## START RECORDS FOR THE EXERCISE

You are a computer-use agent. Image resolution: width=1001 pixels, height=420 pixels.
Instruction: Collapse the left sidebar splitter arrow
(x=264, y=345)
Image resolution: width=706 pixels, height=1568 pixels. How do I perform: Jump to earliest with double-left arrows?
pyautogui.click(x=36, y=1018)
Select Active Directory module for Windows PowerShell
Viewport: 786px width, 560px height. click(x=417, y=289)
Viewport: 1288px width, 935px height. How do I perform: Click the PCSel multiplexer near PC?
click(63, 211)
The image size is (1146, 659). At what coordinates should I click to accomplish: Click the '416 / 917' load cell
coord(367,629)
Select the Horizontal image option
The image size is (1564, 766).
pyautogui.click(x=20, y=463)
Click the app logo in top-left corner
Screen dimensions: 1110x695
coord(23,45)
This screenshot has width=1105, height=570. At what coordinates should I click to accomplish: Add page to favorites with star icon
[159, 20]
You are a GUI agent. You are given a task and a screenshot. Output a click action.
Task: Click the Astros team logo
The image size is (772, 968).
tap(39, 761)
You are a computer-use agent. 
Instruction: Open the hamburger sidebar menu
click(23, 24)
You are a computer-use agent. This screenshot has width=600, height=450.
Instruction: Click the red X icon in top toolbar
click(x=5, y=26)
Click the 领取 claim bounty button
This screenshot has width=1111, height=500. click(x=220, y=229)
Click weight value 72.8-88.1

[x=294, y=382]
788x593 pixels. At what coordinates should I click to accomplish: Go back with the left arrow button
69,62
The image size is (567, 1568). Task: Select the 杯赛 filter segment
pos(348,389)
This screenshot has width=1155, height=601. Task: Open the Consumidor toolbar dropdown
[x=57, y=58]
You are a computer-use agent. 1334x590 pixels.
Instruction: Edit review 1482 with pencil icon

## END RECORDS FOR THE EXERCISE

Repeat all of the entries above word for word, keeping every line unchanged and in the same order.

• _ANSWER TO THIS EXERCISE_:
You are a computer-use agent. Image resolution: width=1001 pixels, height=420 pixels.
Instruction: Collapse the left sidebar splitter arrow
(x=264, y=345)
Image resolution: width=706 pixels, height=1568 pixels. How do I perform: Jump to earliest with double-left arrows?
pyautogui.click(x=36, y=1018)
Select Active Directory module for Windows PowerShell
Viewport: 786px width, 560px height. click(x=417, y=289)
Viewport: 1288px width, 935px height. How do I perform: Click the PCSel multiplexer near PC?
click(63, 211)
The image size is (1146, 659). At what coordinates should I click to accomplish: Click the '416 / 917' load cell
coord(367,629)
Select the Horizontal image option
The image size is (1564, 766).
pyautogui.click(x=20, y=463)
Click the app logo in top-left corner
Screen dimensions: 1110x695
coord(23,45)
This screenshot has width=1105, height=570. At what coordinates should I click to accomplish: Add page to favorites with star icon
[159, 20]
You are a GUI agent. You are given a task and a screenshot. Output a click action.
Task: Click the Astros team logo
The image size is (772, 968).
tap(39, 761)
You are a computer-use agent. 
Instruction: Open the hamburger sidebar menu
click(23, 24)
You are a computer-use agent. This screenshot has width=600, height=450.
Instruction: Click the red X icon in top toolbar
click(x=5, y=26)
Click the 领取 claim bounty button
This screenshot has width=1111, height=500. click(x=220, y=229)
Click weight value 72.8-88.1

[x=294, y=382]
788x593 pixels. At what coordinates should I click to accomplish: Go back with the left arrow button
69,62
The image size is (567, 1568). Task: Select the 杯赛 filter segment
pos(348,389)
This screenshot has width=1155, height=601. Task: Open the Consumidor toolbar dropdown
[x=57, y=58]
You are a computer-use agent. 1334x590 pixels.
Instruction: Edit review 1482 with pencil icon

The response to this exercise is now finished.